Embeddings are Normalized
Are they really? Well, yeah, in practice just about any embedding you’ll touch is normalized. It’s a good idea to read the documentation to verify, but all models from all these companies are normalized:
“Normalized to 1” means that every vector has length 1.0
. If you think of a triangle, the hypotenuse,
the longest side, is the vector length. When you normalize, you keep that triangle exactly the same
shape, but adjust the lengths of the sides such that the hypotenuse is 1.0
.
This article applies only to normalized embeddings.
💡 Only Use Dot Product
Cosine similarity and dot product are exactly the same for vectors that have been normalized to
length 1.0
. There’s a lot of proofs of this on the Internet, but intuitively, cosine similarity
is effectively normalizing each vector and then doing a dot product. So if the vectors are already
normalized, then further normalizing them does nothing, it’s just a dot product.
Euclidean distance is technically not the same. It’ll return numbers in the range (0, 2)
instead of (-1, 1)
. But those numbers scale up and down with cosine similarity. Ranking and clustering
all behave identically under Euclidean distance and dot product.
Dot product is the simplest of the calculations, it uses the fewest operations. It’s the fastest and cheapest to run, and delivers the same functional result, why use anything else?
💡 Embeddings Are On A (Hyper)Sphere
By definition. A circle is a series of points exactly radius r
away from the center. For a sphere,
it’s the same but in 3 dimensions. For 1536 dimensions, it’s called a hypersphere.
For me, that made a lot of things seem a lot easier to visualize. I hope that helps.
💡 A Logistic Regression is a Circular Bounding “Box”
A logistic regression is a classifier where you draw a “line” to separate “the wheat from the chaff”, so to speak. The things on one side of the line are go one way (e.g. “yes”) and the other side go the opposite way (e.g. “no”). In 3D it’s called a plane, and in 1536D it’s a hyperplane.
Where that plane intersects with the sphere, it makes a circle. The plane is the decision boundary of the logistic regression. So a logistic regression on a unit sphere is roughly the same as finding some central point and scratching a circle around it.
💡 The “Avergage Embedding” Trick Is Also A Circle On A Sphere
The average embedding trick is where you take a set of similar embeddings and average them together. When you see new data, you compute how far the new embedding is from the centroid. If it’s close, it’s part of the group, otherwise not.
In the 3D graph above, you can imagine drawing a dot in the center of the small portion of the sphere.
The distance from that point is a circle (well, a n-1
dimensional hypersphere). Intuitively, you should
see the similarity between the centroid vs the logistic regression.
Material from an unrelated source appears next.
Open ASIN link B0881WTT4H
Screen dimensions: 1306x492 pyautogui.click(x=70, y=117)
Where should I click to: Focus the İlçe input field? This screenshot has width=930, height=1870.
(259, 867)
💡 Use Logistic Regressions
Logistic Regressions are simpler code:
import sklearn
model = sklearn.linear.LogisticRegression()
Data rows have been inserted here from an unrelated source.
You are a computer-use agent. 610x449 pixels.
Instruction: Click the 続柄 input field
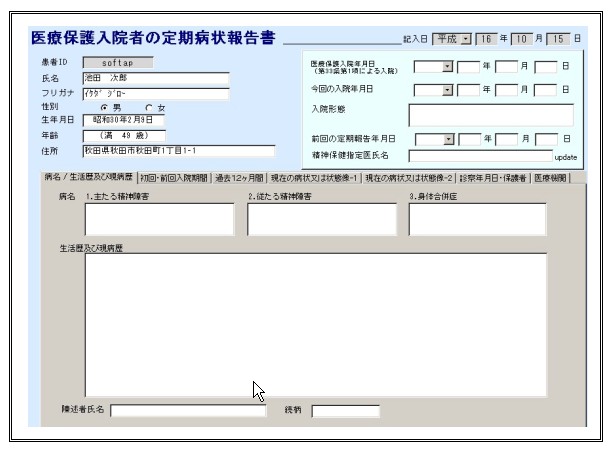tap(346, 410)
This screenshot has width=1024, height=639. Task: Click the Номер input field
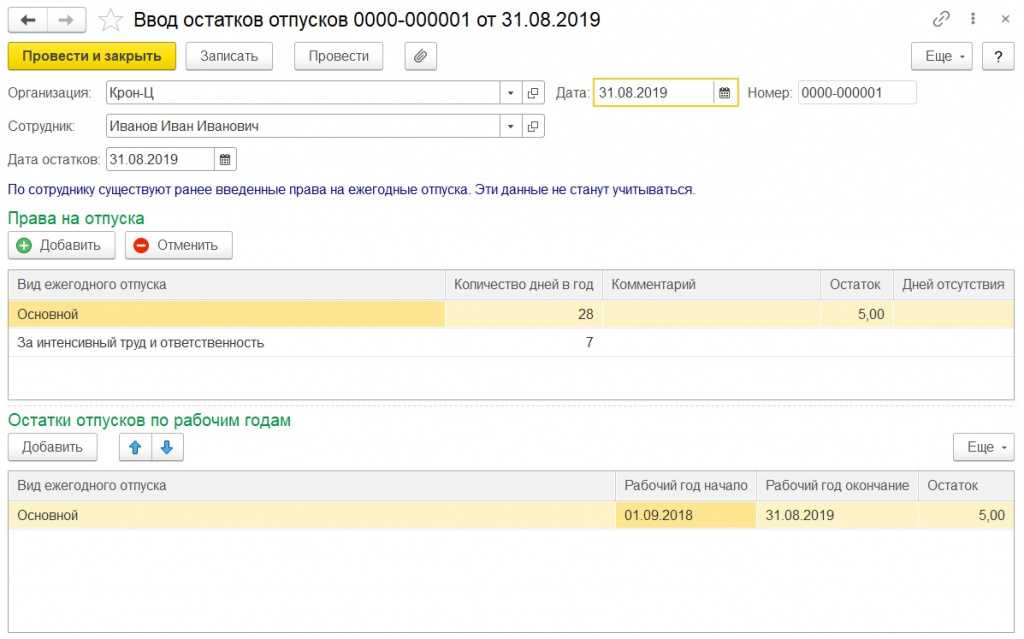point(856,93)
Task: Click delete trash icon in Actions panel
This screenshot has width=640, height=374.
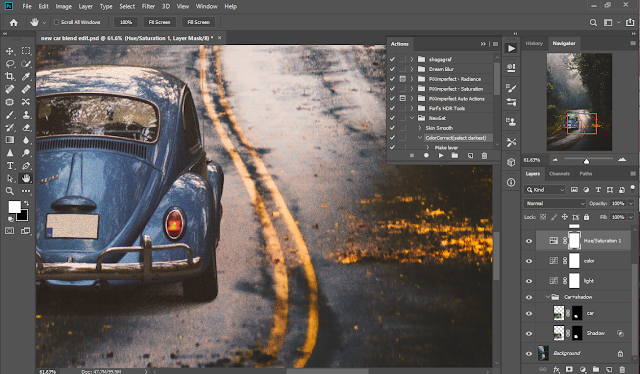Action: 484,156
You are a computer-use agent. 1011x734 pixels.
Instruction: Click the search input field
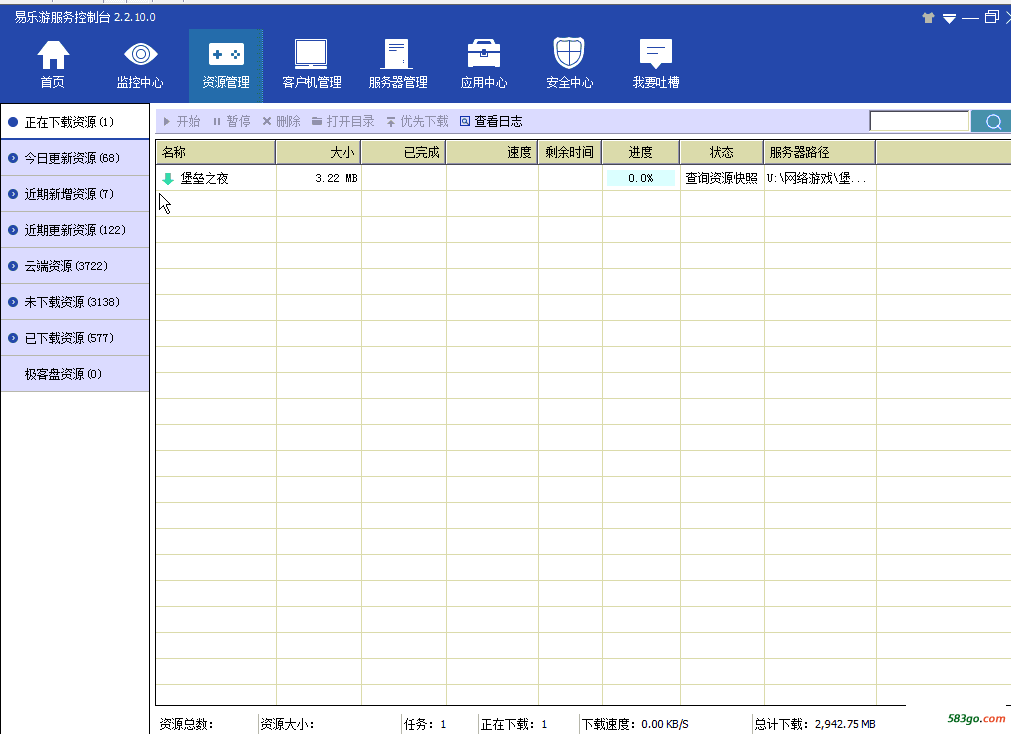[919, 122]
model.fit(positive_embeddings)
is_true = model.predict([new_embedding])
Whereas for centroids:
import numpy as np
centroid = np.mean(positive_embeddings, axis=0)
# Find this manually
THRESHOLD = 0.01
def euclidean_distance(embedding, centroid):
return np.sqrt(np.sum((embedding - centroid) ** 2))
# Calculate Euclidean distances from the average vector
distance = euclidean_distance(new_embedding, average_vector)
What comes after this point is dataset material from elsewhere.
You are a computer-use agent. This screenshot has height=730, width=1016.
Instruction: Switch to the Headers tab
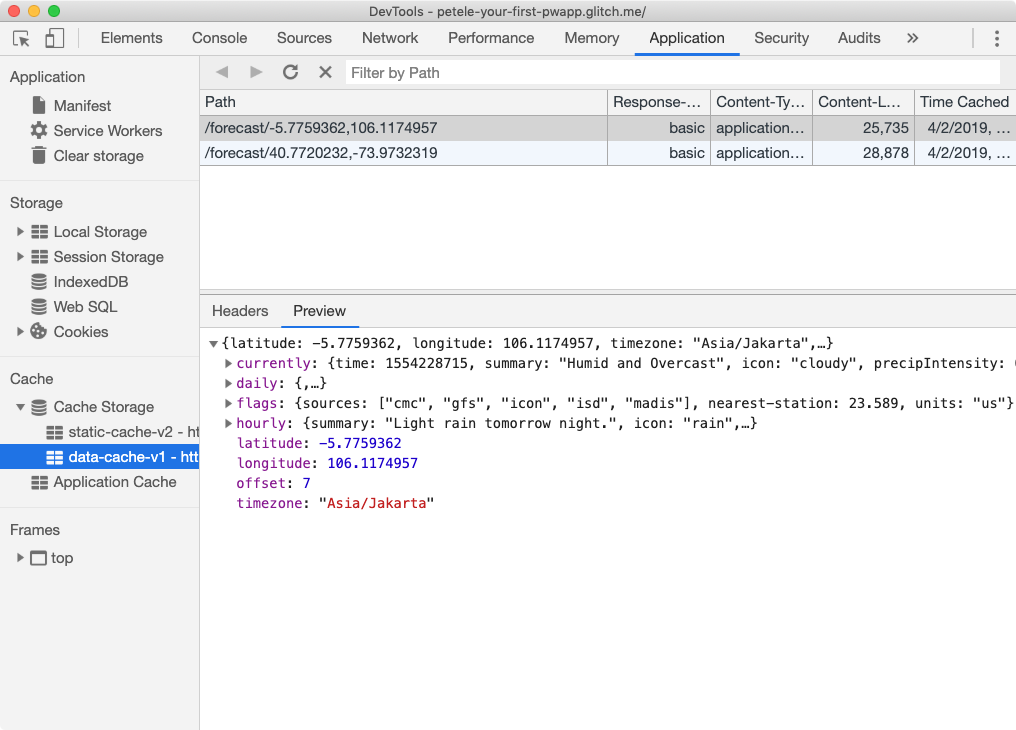coord(240,311)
is_true = distance < THRESHOLD
The upsides of logistic regression vs centroids:
- Automatically learn (calculate) the circle radius
- Cleaner code
The downsides of logistic regression vs centroids:
- Need positive & negative examples, whereas centroids only use positive examples
- Serializing sklearn models is annoying
If you have both positive and negative examples, use a logistic regression. It’s cleaner and gives you more control with less responsibility and the same effect.
Why Simplify?
Because it’s complex enough already. Why scratch our heads over which distance metric to use when they’re all functionally the same. And just use logistic regressions, if you have the negative examples. It’ll save you some headaches later, and the code for working with them is a ton more readable.
“AI Engineering” is still largely just software engineering. The little bits of math we need to do are often a distraction from everything else going on. Simplifications like this help scale your team.